Passive design refers to a design approach that uses natural elements, such as sunlight and wind, to heat, cool, or light a building. Passive solar or passive cooling designs take advantage of the sun’s energy to maximize heating or cooling based on a building’s sun exposure and the local prevailing wind condition. Systems that employ passive design require very little maintenance and reduce a building’s energy consumption by minimizing or eliminating mechanical systems used to regulate indoor temperature and lighting.
The passive design approach can include the structure of the building itself, including building orientation, window placement, skylight installation, insulation and building materials, or specific elements of a building, such as windows and window shades.
In ZCB, the various passive design measures lead to 20% energy saving compared to a similar building of the current standard design.
Cross ventilation refers to the movement of air from one side of a building or room and out of the other side.
Cross ventilation is the most important environmental design strategy to counter the humidity of the summer months. The façade facing southeast maximizes the capture of the breeze.
Wind catcher is a device that ventilates a building by the use of wind. A small tower on the roof contains an opening that faces the prevailing wind, which is at a cooler temperature than the interior of the building. Because the wind velocity at this opening is greater than it is at the lower windows of the building, air in the shaft of the tower is forced down the shaft to cool the building.
Wind catchers improve ventilation in areas furthest from the windows. The dampers can be controlled by the Building Management System or manually to regulate the fresh air intake. It can improve the local air speed by about 25%.
Earth Cooling Tube
Earth cooling tube is a pipe buried underground and connects the fresh air intake to the air conditioning system.
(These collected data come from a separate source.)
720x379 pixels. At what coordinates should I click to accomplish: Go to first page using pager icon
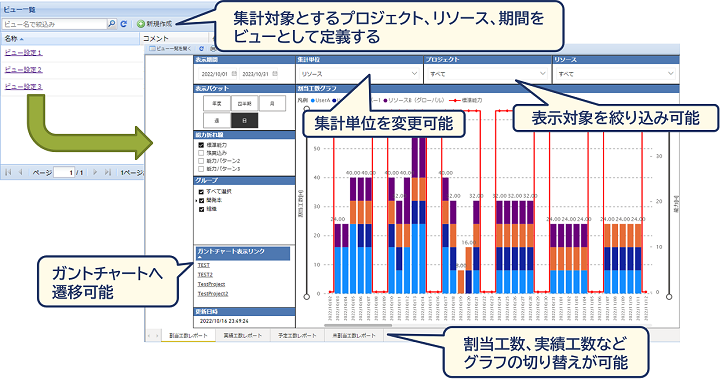8,172
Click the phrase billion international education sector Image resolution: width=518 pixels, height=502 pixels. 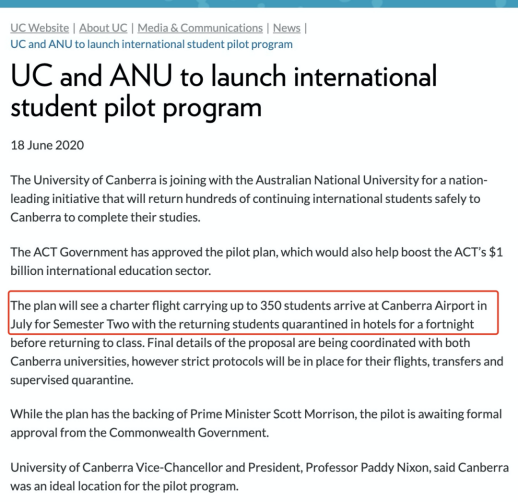click(x=110, y=271)
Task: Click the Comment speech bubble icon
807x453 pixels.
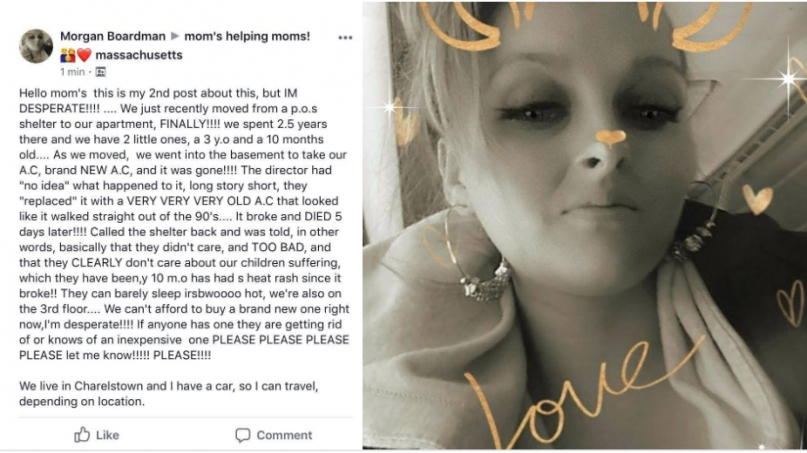Action: (242, 435)
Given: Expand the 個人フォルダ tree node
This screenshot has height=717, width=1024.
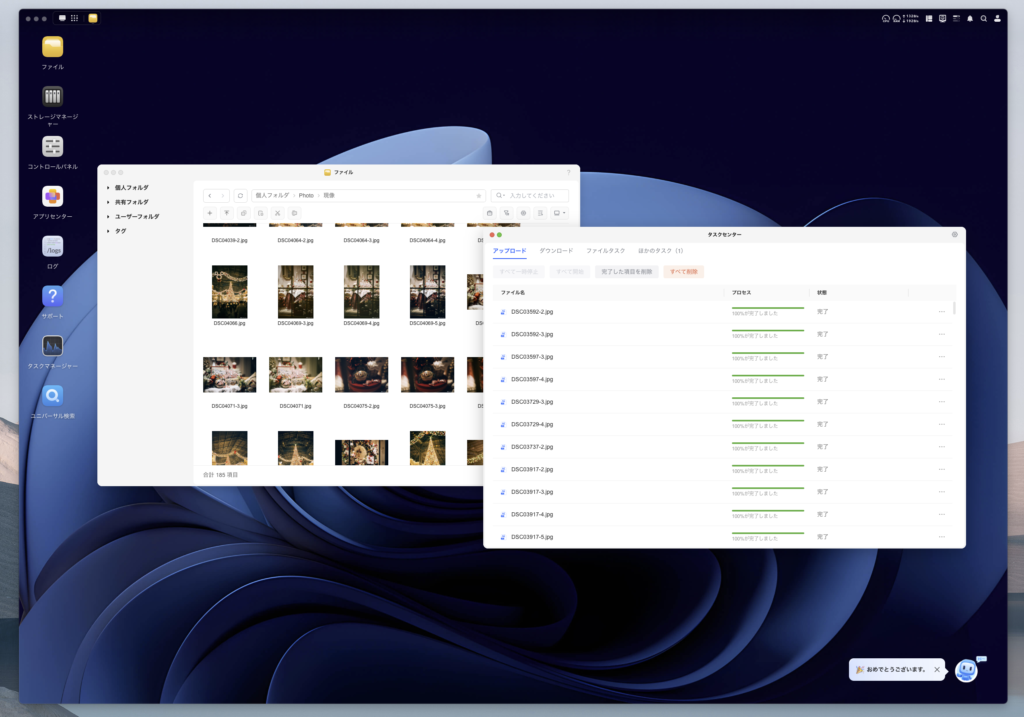Looking at the screenshot, I should pyautogui.click(x=108, y=188).
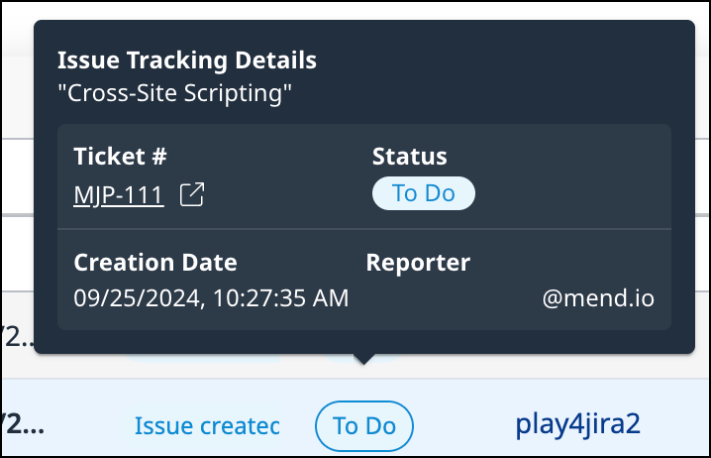Select the "Cross-Site Scripting" subtitle text
Viewport: 711px width, 458px height.
(175, 94)
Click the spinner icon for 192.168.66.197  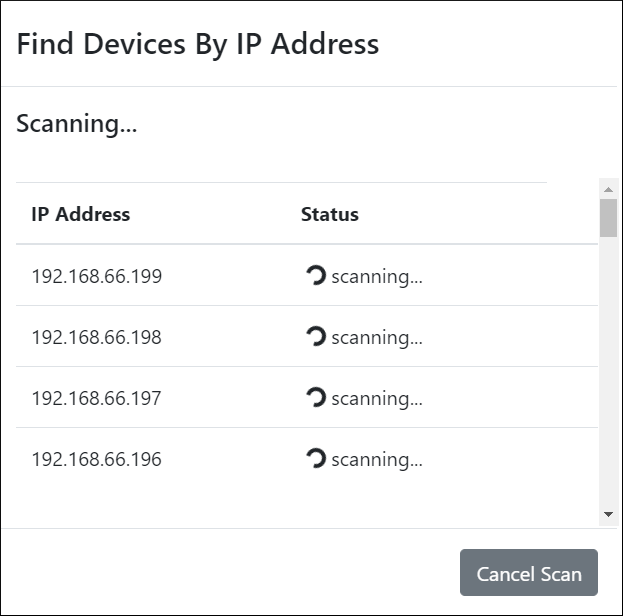(315, 398)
Making use of the naturally lower temperature underground, the earth cooling tube provides naturally pre-cooled air for the building to reduce energy use. Air is drawn in from a landscaped area northeast of the ZCB and it is cooled as it is drawn through the buried pipe.
High Performance Glazing
High performance glazing, by definition, performs better than normal glazing in terms of thermal insulation and solar heat control.
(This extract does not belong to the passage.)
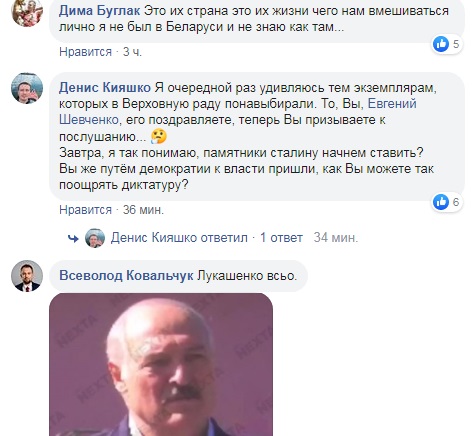Like Денис Кияшко's comment via Нравится

coord(85,210)
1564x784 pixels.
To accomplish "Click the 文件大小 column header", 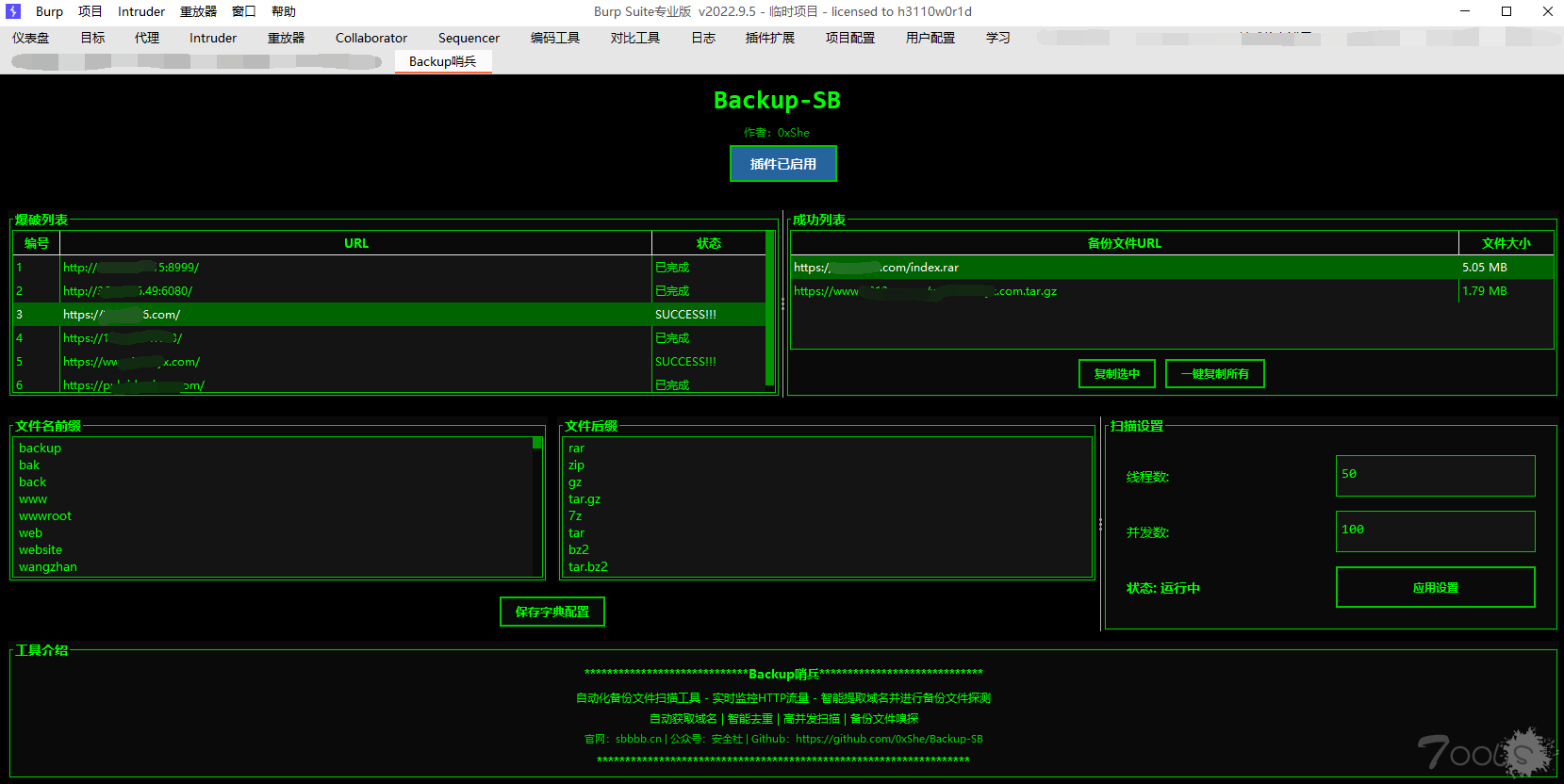I will [x=1506, y=243].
The high performance glass wall system offers good thermal and optical performance to lower cooling load, reduces the reliance on artificial lighting and hence reduce energy consumption. The reflecting shade inside the glazing achieves this by reflecting heat and reducing heat gain
Ultra-Low Thermal Transfer
Along with glazing, a high-performance envelope provided by deep overhang over the south façade, external shading fins in the north facade, heat minimized east and west facades/windows, and shaded and insulated roof, all contribute to the ultra-low overall thermal transfer value (OTTV) of 11 W/m2 (over 80% lower than the maximum value required under the current statutory control).
OTTV is the quantity of heat transferred per unit of temperature difference into a building through its walls or roof, due to solar heat gain and outdoor indoor temperature difference. The lower the OTTV of a building, the higher would be the building energy efficiency.
The tapered built form of the ZCB not only draws stronger airflow across the building, but also reduces exposure to solar heat gain from the south façade and increases daylight from the north façade.
Light shelves are a system based on sun path geometry used to bounce light off a ceiling, project light deeper into a space, distribute light from above, and diffuse it to produce a uniform light level below.
At an angle of about 20 degrees, light shelves in the ZCB are strategically positioned to reflect light to the centre of the building, distributing light to areas further away from the windows. The light also bounces off the ceiling to the floor area.
Light pipes are highly reflective tubes that capture light from domes on the roof. They help bring light to windowless areas inside the building.
Heat Reflecting Shade
Heat reflecting shade comprises a metalized polyethylene sheet that reflects solar heat gain back through windows when required. The shade with an aluminum sheet on one side, only emits 3% to 5% of radiant heat absorbed due to its low emissivity, while appearing translucent. It reflects heat out in summer and reduces heat loss in winter. It blocks 92% of UV rays and reduces solar heat gain by 8%.
Cool paint reflects and emits the sun’s heat back to the sky, reduces surface temperature by up to 5°C, lowers heat transfer to interior and mitigates heat island effect.
Optimised Window to Wall Ratio (WWR)
The following WWR adopted effectively reduces the solar heat gain and the cooling load for air-conditioning while maximise natural ventilation and good views:
- High WWR (>65%) for the north-west façade, coupled with fritted glass and external shade, with high transparency to enhance view and north light
- High WWR (>70%) for the south-east façade, coupled with the deep overhang, for good views and large openable windows for cross ventilation
- Low WWR for south-west facade (about 10%) and north-east facade (<25%) to minimize heat gain
Following external shading effectively reduces solar heat gain and glare:
- Deep overhang projection on the south-east facade to block high-angled sun
- Trellises providing additional shade on the south-east facade
- Vertical shading fins on the north-west facade block the low angle sun in the late afternoon
- Light-coloured external shading reduces the risk of glare
Clerestory for Daylighting
Light reflection by light shelf onto light-coloured and angled ceiling soffit improves daylight distribution. The use of natural light reduces the electricity demand and the cooling load from artificial lighting.